カフェオレの泡

浮かんでは消えていく泡のようなもの

【読書日記】2023.5.17(水) 『谷川俊太郎詩集』

「ちょっとこれ聞いてよ」
夕ご飯の前に宿題をしていた息子が、算数のプリントを持ってきて言う。
「たけしさんの身長の変化をグラフにしましょう」
折れ線グラフをつくる問題らしい。
1年生、126cm
2年生、132cm
3年生、140cm
4年生、146cm
5年生、158cm
6年生、166cm
ちょっとこれ、たけし、でかすぎじゃない!? とげらげら笑っている。
たけし、成長しすぎ。
うなぎのぼり。
毎日セノビック飲んでそう。
言いたい放題だ。
6年生で166cmは確かに少しでかいように思える。
4年生の息子の身長は、今現在133cmだそうだ。
2年生のたけしと同じだ。
まあ個人差はあるにしても、出題するに当たってこの大きな小学生を持ち出してきたことに、なにかこう意図のようなものを感じる。
大きな小学生、たけし。
ジャイアンじゃないだろうか。
ジャイアンのプロフィールを調べてみると、諸説あるようだが157cmというものがあった。
ジャイアンは小学5年生なので、問題のたけしとは1cmの差がある。
惜しい。
しかしこうも考えられはしないか。
問題のたけしの身長は6年の間に40cmも伸びている。

データ部分:
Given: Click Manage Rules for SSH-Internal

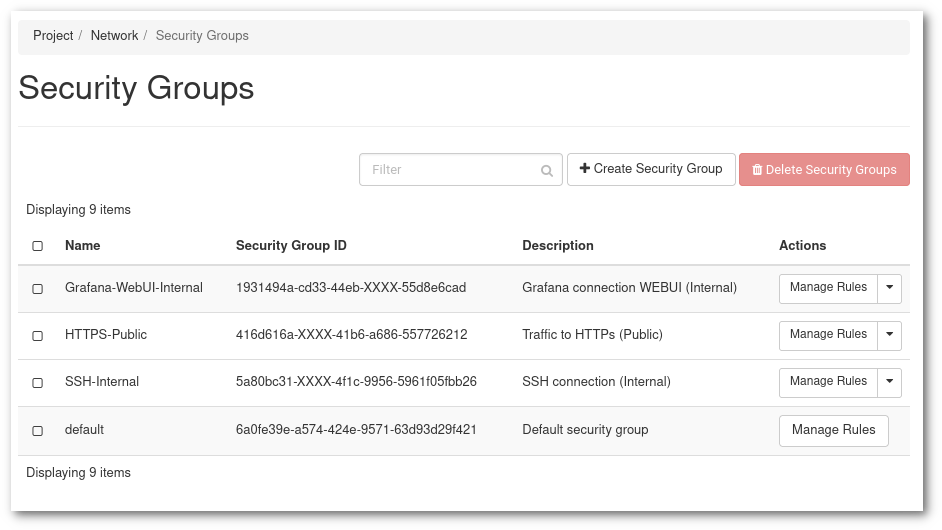Looking at the screenshot, I should click(828, 382).
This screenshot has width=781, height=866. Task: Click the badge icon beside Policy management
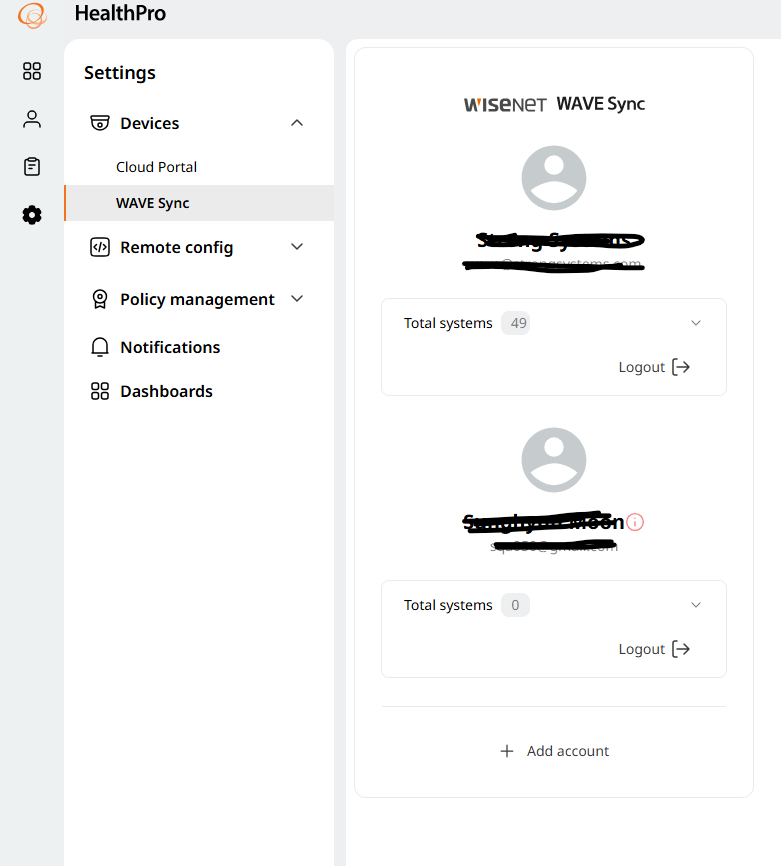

課題の内容: 日記の「6年生で166cmは確かに少しでかいように思える。」から「しかしこうも考えられはしないか。」までを、一字も変えずに書き写してください。 上の行は、日記とは別の資料です。

解答:
6年生で166cmは確かに少しでかいように思える。
4年生の息子の身長は、今現在133cmだそうだ。
2年生のたけしと同じだ。
まあ個人差はあるにしても、出題するに当たってこの大きな小学生を持ち出してきたことに、なにかこう意図のようなものを感じる。
大きな小学生、たけし。
ジャイアンじゃないだろうか。
ジャイアンのプロフィールを調べてみると、諸説あるようだが157cmというものがあった。
ジャイアンは小学5年生なので、問題のたけしとは1cmの差がある。
惜しい。
しかしこうも考えられはしないか。